Grafana Pyroscope 2.0 Makes Continuous Profiling Practical

The Four Pillars and the Missing Piece

For years, the observability community has rallied around three core telemetry signals: metrics, logs, and traces. Together, they form a powerful toolkit for understanding system behavior. Metrics tell you what is happening. For example, CPU usage spiked to 95%. Traces tell you where the latency is coming from. Perhaps the payment service is the bottleneck. Logs provide the detailed context, such as error messages or stack traces from a crash.

pyroscope 2.0

Yet a critical piece was missing. None of these signals could tell you why a specific function was slow or which line of code was responsible for the memory allocation. Continuous profiling fills this void. It captures the call stack of an application at a high frequency. This creates a time-series database of stack traces. Engineers can then answer questions like, “Which function is consuming the most CPU right now?” or “Where are my memory allocations going?”

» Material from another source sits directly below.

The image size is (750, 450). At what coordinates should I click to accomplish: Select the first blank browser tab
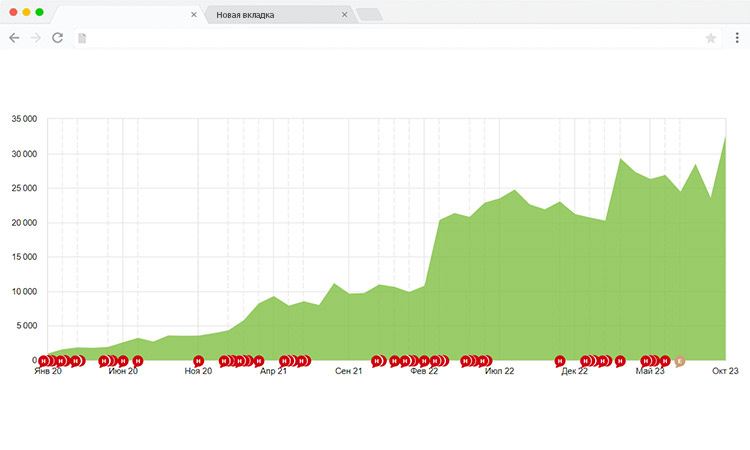[x=120, y=15]
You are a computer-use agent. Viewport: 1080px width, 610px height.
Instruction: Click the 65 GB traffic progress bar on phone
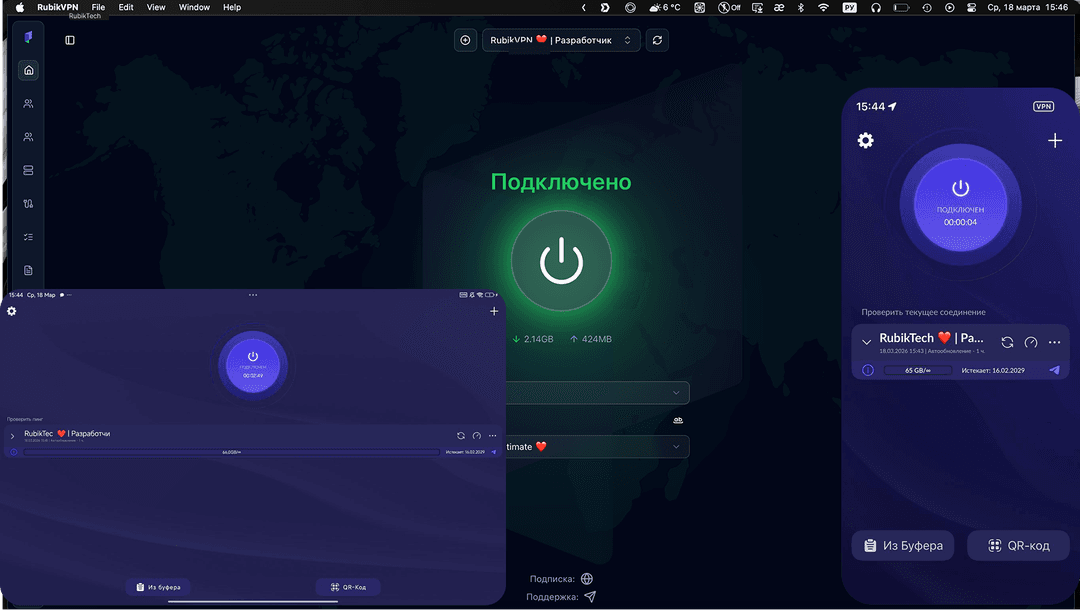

The challenge has always been the overhead. Profiling generates massive amounts of data. A single profile can be tens of megabytes. Storing, querying, and managing this data at scale required significant infrastructure and operational effort. This is precisely the problem that Grafana Labs set out to solve with the release of pyroscope 2.0 on 21 April 2026.

Why Continuous Profiling Matters

Debugging a production performance issue often feels like searching for a black cat in a dark room. You know something is wrong. Your metrics dashboards are flashing red. Your traces pinpoint the offending microservice. But the exact function consuming all the CPU cycles remains frustratingly hidden.

Consider a hypothetical scenario. A fintech application slows down during peak trading hours. Metrics show high CPU usage on the order-processing service. Traces reveal that the bottleneck is a specific endpoint. But which function inside that endpoint is the culprit? Is it the JSON serialization? The database query builder? The data validation logic? Without profiling, you are left guessing. You might add more instrumentation, restart the service, or simply throw more hardware at the problem.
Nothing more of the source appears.